--- ESTRATTO ---

Quali sono allora le alternative?
- La prima è la continuazione della strada avviata con la raccolta differenziata. Dieci anni fa, nel Novarese, veniva recuperato poco più del 60% dei rifiuti solidi prodotti. Oggi, questo dato è salito fino a raggiungere quasi l’80%, con circa 100 chilogrammi / anno per abitante di rifiuto indifferenziato. L’esperimento effettuato nei quartieri di Pernate e Sud di Novara ha portato la raccolta differenziata a superare l’80% e il rifiuto indifferenziato a scendere a 40 chilogrammi / anno per abitante. Non ci sono ragioni per abbandonare questo andamento virtuoso.
- È indispensabile che la gestione del ciclo dei rifiuti sia pubblico, unica vera garanzia contro la feroce logica neoliberista del profitto a ogni costo che provoca, come ha provocato in questi anni, insicurezza e danni all’ambiente, alla salute e alla società.
- La terza consiste nel mantenere chiare le priorità da seguire nella gestione dei rifiuti: prevenzione, recupero di materia, recupero energetico e smaltimento, ma, per le ragioni esposte, laddove è possibile, il recupero di materia è sempre da privilegiare sul recupero energetico. In ogni caso, l’unico inceneritore attualmente in funzione in Piemonte è già sufficiente per far fronte alla situazione.
- La quarta, la più importante, deve puntare alla diminuzione dei rifiuti e alla modifica degli stili di vita e di consumo, abbandonando per sempre quel modello capitalistico di consumismo sfrenato e inutile che ha portato alla drammatica situazione attuale. Per fare un esempio banale, è possibile allungare di molto la vita dei beni durevoli che utilizziamo e, ancora, è possibile ripararli.
Invece, un inceneritore sarebbe uno stimolo implicito a produrre più rifiuti, un grande business sul quale le organizzazioni mafiose hanno più volte manifestato il loro interessato appetito.

--- DATI RACCOLTI ---

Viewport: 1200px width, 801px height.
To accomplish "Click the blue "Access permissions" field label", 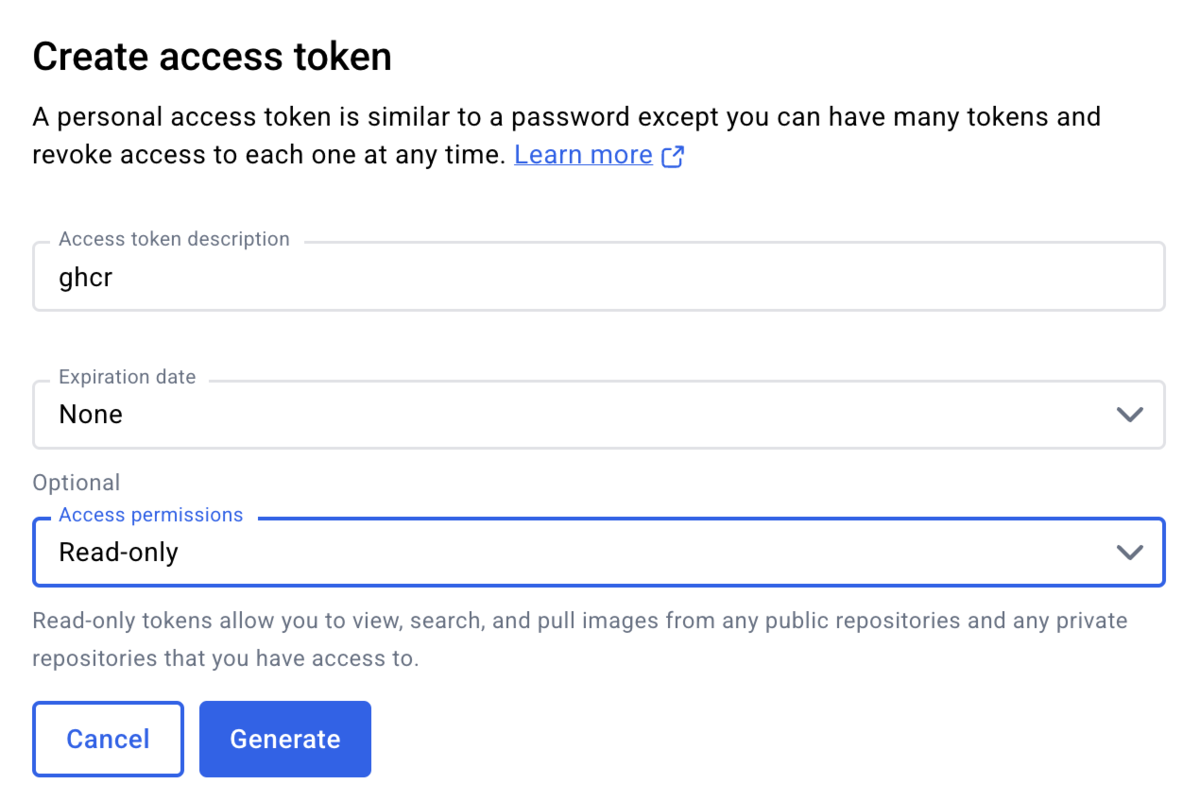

---

### COSA SI RICHIEDE
Trascrivi il passo del brano sui rifiuti partendo dalle parole "- La quarta, la" e fermandoti dopo "è possibile ripararli.".

### RISULTATO
- La quarta, la più importante, deve puntare alla diminuzione dei rifiuti e alla modifica degli stili di vita e di consumo, abbandonando per sempre quel modello capitalistico di consumismo sfrenato e inutile che ha portato alla drammatica situazione attuale. Per fare un esempio banale, è possibile allungare di molto la vita dei beni durevoli che utilizziamo e, ancora, è possibile ripararli.